All these apostrophes are overkill, but they will work here and elsewhere (e.g. in a6). If you understand bash you can omit some.

a2 Find all the words containing any decimal digits.

a3 Find all the proper names (i.e. starting with an upper-case letter).

a4 Find all the acronyms (i.e. words containing no lower-case letters).

a5 Find all the single-character words.

a6* Create a file "words" containing everything in $CS2111/p*/ex1/words that is not a single character nor an acronym nor contains a decimal digit nor an apostrophe (but including proper names that aren't acronyms).
An obvious way to do this is to use a different egrep for each set of words to discard, and run them in sequence. However, I want you to use a single egrep, using -v to invert the meaning of the search, so that only lines that don't match the pattern are copied to the output:

        egrep -v 'pattern' $CS2111/p*/ex1/words >words

For the next 4 parts you should search in your file "words".

a7 Find all the words that contain no vowels (i.e. aeiouAEIOU).

a8* Find all the words that consist only of (some or all of) the letters aeiouyAEIOUY.

a9 Find all the words that contain the five vowels in alphabetic order (and contain any other vowels and letters etc.).
For this part and the next part, what is required is a pattern of the form

where A, E, I, O, U indicate sub-patterns that recognise the vowels, and the "..."s indicate various sub-patterns that recognise whatever is between the vowels and maybe also what precedes and follows the 5 vowels.

a10* Find all the words that contain each of the five vowels exactly once, and in alphabetic order.

You are now going to use another file, "$CS2111/p*/ex1/text". which is similar to "words", except that it has many words on each line. You will need to use the fact that spaces or newlines separate the words (i.e. no word contains a space or a newline). Remember that the words you are looking for can occur at the start or end of a line, as well as somewhere in the middle.

a11 This is similar to a9: find all the lines on which there is a word that contains the five vowels in alphabetic order.

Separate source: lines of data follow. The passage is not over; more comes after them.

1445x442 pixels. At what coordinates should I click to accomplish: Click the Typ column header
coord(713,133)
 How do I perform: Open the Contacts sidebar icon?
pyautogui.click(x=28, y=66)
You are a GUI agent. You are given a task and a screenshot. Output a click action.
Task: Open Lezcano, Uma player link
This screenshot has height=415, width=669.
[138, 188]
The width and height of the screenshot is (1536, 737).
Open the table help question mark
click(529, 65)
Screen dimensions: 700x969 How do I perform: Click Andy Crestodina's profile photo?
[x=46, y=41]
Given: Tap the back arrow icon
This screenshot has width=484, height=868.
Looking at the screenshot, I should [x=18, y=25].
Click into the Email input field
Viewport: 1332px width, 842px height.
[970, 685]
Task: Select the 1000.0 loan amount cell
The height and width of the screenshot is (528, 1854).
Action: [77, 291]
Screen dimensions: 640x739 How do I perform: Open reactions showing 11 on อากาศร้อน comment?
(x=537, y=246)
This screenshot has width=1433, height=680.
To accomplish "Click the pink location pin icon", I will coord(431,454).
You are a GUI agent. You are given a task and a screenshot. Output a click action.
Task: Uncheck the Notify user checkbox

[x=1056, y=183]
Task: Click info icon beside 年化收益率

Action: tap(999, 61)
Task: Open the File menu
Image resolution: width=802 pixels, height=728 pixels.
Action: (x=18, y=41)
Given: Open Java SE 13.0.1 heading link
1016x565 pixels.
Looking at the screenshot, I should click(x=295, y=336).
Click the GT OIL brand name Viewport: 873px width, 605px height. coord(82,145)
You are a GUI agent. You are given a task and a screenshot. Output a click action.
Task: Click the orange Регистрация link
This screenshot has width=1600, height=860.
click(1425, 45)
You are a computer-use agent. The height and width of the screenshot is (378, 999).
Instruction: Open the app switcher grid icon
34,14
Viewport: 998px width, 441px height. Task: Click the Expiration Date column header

a12* This is similar to a10: find all the lines on which there is a word that contains each of the five vowels exactly once, and in alphabetic order.

b) flex

Copy the files "my_grep.l" and "makefile" from "$CS2111/p*/ex1" The flex file "my_grep.l" has two important lines, between the lines consisting of "%%":

        your_pattern_goes_here  	{printf("%s\n", yytext);}
        \n|.       	       	       	{/*discard everything else*/}
You should replace "your_pattern_goes_here" by a regular expression (e.g. from part a - but you must not put ' characters around the regular expression, nor can you put any spaces or tabs before your pattern) and then compile and run it on $CS2111/p*/ex1/words by using the command:
        make test
The part of the input that matches the regular expression will be output by the printf command, and everything else will be thrown away.

b1 Find all the single-characters words (a5).

b2 Try using 'tom' as the regular expression. You should find that the correct number of 'tom's are located, but that you do not see the rest of the words.

b3* Modify the regular expression to match the whole of each word containing 'tom'.

Bonus: Try repeating a11 and/or a12 using lex. Try to output just the particular words you want, then try to output the whole line containing each word you want. You should be able to do this with a single pattern. Try to simplify either version by using several patterns with different actions - you may get some hints by looking at the next exercise. (Use the command "make bonus" to compile and run your program on "$CS2111/p*/ex1/text".)


Demonstrate your regular expressions for the *ed parts to a demonstrator or lab supervisor. You will also be expected to answer two questions about regular expressions picked at random. You must "labmail" your "my_grep.l" for part b3.